Examining the availability of essential medicines is a necessary step to monitor country-level progress towards universal health coverage. We compared the 2017 essential medicine lists (EML) of 137 countries to the WHO Model List to assess differences by drug class and country setting.We extracted all medicines prioritised at country level from most recently available national EMLs and compared each national EML with the 2017 WHO Model List of Essential Medicines (MLEM) as the reference standard.

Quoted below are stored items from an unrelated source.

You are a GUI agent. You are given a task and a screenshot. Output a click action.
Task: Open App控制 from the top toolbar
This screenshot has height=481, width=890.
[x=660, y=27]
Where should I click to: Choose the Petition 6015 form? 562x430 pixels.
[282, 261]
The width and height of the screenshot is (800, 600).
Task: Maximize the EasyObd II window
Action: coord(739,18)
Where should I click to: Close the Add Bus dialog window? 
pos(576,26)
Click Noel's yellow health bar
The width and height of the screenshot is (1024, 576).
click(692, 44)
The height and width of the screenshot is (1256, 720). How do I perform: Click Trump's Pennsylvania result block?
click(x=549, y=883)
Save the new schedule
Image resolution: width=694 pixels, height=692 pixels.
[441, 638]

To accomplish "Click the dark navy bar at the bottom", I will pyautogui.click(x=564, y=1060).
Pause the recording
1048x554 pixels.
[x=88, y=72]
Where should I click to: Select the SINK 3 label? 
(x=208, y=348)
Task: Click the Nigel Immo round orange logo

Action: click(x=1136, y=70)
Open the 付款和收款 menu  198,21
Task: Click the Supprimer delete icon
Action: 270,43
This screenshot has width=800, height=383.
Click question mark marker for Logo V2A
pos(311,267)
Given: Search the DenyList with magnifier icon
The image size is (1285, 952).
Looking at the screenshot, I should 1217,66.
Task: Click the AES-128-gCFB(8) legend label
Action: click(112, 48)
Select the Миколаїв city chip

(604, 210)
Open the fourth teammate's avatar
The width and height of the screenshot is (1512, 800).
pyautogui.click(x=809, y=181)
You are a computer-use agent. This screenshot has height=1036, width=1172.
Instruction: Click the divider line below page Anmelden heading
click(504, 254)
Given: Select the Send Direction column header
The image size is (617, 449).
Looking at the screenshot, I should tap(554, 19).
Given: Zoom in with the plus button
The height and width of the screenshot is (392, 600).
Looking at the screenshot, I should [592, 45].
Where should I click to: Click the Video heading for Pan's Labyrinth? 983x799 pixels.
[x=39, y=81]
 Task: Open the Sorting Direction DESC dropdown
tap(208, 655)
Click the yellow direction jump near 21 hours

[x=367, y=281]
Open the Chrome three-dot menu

We assess EMLs by WHO region and for different types of medicine subgroups (eg, cancer, anti-infectives, cardiac, psychiatric and anaesthesia medicines) using within second-level anatomical therapeutic class (ATC) drug classes of the ATC Index.We included 406 medicines from WHO's 2017 MLEM to compare to 137 concurrent national EMLs. We found a median of 315 (range from 44 to 983) medicines listed on national EMLs. The global median F1 score was 0.59 (IQR 0.47-0.70, maximum possible score indicating alignment with MLEM is 1). The F1 score was the highest (ie, most similar to MLEM) in the South-East Asia region and the lowest in the European region (ie, most dissimilar to MLEM). The F1 score was highest for stomatological preparations (median: 1.00), gynaecological-anti-infectives and antiseptics (median: 1.00), and medicated dressings (median: 1.00), and lowest for 9 anatomical or pharmacological groups (median: 0.00, eg, treatments for bone diseases, digestive enzymes).Most countries are expected to improve their national health coverage by 2030 offering access to essential medicines, but our results revealed substantial gaps in selection of medicines at the national level compared with those recommended by WHO. It is crucial that governments consider investing in those effective medicines that are now neglected and continue monitoring progress towards essential medicine access as part of universal health coverage.